# General > PC & Console Gaming >  World of Warcraft Caithness.org Guild?

## Rheghead

Is anybody interested in forming a Caithness.org guild?  PvP, normal or roleplayer? I've been in a few guilds and they are bitterly disappointing, I wonder if we can make an orger guild then we might be able to have aa better kindred helping attitude?

----------


## Niall Fernie

We would all need to be on the same realm for a kick off.

I'd be reluctant to change as I have a lot of friends on the one I currently occupy.

I also have my own guild that consists of me and all my alts that I use purely for bank space but I would be happy to take an alt to an Orger Guild.

The new changes in Cataclysm looks like Blizzard are trying to help out the smaller guilds by allowing them to team up and go to 25 man raids.

Just a thought, but are there enough Orgers in Azeroth to even get a charter signed?

BTW:  This is my main on the WoW Armory.

----------


## Yoda the flump

Guess it would be pick a server then and away we go.....

Definately have to be horde, not sure about the DK though Niall....

----------


## Niall Fernie

hehe, I love my DK, it was fun lvling and when I get my gear together great fun to tank with.  I've still got to sort out my blood spec as well, its a mess.

My other 80 is a lock which I enjoyed playing until I started doing heroics and now I think I need a respec to up the dps.

I pretty much got one of every class except a priest.

So are you suggesting we start a fresh character on another server?  If you wanted to come on to Al'Akir I have lots of help there and can provide lots of boosting.  Also between me and the missus we have almost every profession maxed out so can also make pretty much any gear to help with lvling.

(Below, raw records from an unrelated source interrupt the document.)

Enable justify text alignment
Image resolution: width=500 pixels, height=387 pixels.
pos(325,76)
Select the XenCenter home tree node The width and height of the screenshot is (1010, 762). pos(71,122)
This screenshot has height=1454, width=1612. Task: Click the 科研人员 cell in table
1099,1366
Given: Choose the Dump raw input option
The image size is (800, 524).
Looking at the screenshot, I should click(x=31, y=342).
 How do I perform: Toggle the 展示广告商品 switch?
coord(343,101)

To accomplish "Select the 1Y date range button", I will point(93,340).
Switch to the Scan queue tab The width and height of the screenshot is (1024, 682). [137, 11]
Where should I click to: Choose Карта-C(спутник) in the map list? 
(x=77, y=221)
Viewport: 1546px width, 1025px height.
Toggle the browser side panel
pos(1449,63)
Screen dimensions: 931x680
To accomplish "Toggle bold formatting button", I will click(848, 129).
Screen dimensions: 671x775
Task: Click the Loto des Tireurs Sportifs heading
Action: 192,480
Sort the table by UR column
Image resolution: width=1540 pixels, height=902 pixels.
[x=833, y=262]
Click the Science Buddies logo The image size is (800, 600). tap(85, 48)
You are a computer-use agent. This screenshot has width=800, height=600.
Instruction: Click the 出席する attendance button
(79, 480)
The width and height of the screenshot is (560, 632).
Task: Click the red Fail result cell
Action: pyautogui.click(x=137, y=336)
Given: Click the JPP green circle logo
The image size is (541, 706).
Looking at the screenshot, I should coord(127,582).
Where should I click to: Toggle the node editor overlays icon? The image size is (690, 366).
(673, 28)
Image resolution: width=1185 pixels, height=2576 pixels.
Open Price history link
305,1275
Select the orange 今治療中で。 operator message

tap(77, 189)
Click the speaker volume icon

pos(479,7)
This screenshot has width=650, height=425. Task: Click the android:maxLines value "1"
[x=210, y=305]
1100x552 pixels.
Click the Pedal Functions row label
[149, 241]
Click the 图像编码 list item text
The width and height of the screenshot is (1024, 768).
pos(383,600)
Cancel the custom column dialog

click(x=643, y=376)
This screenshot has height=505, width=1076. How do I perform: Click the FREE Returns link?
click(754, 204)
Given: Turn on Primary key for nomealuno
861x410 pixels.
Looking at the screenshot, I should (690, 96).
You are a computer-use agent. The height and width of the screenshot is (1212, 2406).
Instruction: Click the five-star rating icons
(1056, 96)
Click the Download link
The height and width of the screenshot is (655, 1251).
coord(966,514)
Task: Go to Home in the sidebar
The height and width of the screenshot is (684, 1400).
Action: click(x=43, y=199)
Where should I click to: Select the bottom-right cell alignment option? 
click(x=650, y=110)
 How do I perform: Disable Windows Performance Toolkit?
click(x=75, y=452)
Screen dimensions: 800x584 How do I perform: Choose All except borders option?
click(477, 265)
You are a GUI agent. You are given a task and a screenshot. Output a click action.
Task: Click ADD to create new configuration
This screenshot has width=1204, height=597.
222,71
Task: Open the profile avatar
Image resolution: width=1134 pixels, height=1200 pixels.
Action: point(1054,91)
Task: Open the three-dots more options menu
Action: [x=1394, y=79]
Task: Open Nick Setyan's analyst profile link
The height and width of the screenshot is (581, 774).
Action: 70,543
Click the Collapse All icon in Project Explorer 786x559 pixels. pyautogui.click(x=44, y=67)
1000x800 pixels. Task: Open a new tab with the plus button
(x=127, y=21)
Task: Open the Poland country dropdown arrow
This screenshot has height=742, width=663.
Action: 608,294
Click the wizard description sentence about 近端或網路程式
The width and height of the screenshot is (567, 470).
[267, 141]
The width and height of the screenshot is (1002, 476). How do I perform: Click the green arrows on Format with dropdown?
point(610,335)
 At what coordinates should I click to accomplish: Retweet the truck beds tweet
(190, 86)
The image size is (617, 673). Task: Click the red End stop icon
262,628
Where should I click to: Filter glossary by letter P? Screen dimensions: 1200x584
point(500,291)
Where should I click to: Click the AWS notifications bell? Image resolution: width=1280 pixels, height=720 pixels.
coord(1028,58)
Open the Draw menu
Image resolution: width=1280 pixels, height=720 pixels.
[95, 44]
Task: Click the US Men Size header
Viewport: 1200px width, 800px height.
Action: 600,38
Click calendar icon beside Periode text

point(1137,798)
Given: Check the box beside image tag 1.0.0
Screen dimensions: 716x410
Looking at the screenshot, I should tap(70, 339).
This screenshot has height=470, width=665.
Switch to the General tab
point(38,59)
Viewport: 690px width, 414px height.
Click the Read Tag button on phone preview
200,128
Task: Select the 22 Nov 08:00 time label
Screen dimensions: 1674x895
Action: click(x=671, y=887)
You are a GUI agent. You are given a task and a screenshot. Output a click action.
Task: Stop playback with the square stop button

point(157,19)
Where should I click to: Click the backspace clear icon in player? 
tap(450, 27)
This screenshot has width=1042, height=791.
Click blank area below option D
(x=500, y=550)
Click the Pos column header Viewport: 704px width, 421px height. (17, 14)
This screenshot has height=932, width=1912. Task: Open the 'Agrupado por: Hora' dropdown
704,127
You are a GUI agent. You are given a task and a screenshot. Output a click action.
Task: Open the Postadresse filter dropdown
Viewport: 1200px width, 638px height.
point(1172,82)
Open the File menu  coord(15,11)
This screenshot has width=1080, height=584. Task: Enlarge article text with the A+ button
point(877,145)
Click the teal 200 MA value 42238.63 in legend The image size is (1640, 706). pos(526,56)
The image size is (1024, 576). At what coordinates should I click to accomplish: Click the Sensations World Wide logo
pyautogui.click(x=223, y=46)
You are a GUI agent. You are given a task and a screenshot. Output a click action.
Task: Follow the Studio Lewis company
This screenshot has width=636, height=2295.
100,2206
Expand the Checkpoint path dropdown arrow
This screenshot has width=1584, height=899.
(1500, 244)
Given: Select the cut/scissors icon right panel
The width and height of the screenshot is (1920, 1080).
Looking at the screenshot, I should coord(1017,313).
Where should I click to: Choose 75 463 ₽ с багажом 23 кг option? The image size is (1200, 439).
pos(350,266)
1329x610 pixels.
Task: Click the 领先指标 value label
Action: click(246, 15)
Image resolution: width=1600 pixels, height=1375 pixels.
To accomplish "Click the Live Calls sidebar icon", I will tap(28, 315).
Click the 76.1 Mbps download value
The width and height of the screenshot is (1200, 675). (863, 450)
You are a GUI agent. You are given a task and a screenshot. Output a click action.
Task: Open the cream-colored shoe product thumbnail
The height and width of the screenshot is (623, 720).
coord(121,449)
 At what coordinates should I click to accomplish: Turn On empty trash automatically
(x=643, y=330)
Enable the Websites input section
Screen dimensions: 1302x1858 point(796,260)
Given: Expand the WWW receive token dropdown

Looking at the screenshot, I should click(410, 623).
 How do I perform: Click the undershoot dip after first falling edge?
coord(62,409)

I much prefer PvE but would not be adverse to a little PvP, have never even looked at arena only BGs.

----------


## Rheghead

Sounds good to me starting afresh in Al'Akir  :Smile: 

Nice gear Niall, except I'm not sure about the belt though as it is a tank item.

----------


## Niall Fernie

I have a different set of gear for tanking, thats the DPS stuff.

I'll pm you my e-mail addy that I use for WoW you should be able to get me on the new RealID (for add to friends) thing when you join Al'Akir.

----------


## Rheghead

This is me. :: 

http://eu.wowarmory.com/character-sh...ir&cn=Smegheid

----------


## elaine

lol - the guild should be called "Run away little girl"  or  "My,   you're a tall one!"   

this is me:  http://eu.wowarmory.com/character-sh...Akir&cn=Lorlor

or "I got what you need!"      hehehee

----------


## robglysen

I been in same guild nearly 2 years, so i'm not moving but heres my main...

http://eu.wowarmory.com/character-sh...e+Peak&cn=Zoon

If your after kingslayer I would try get it before cata comes out as it'll prob become a feat of strength and no longer attainable, like Hand of Adal was.

----------


## rich62_uk

Rob have got to say your character is very much like yourself in real life well done...... :Wink:

----------


## Skirza

LoL...shows what an idiot I am...never really occurred to me that Orgers would play WOW. It's a nice idea to have an Org realm, but like the others said it would be hard to get everyone on the same realm. I have too many lvl 80's to move and really can't face rolling a new character.

----------


## cemmts

Well I created a new toon on Al'Akir 
First time playing really on the 14 day trial

Lvl 6 now :P

----------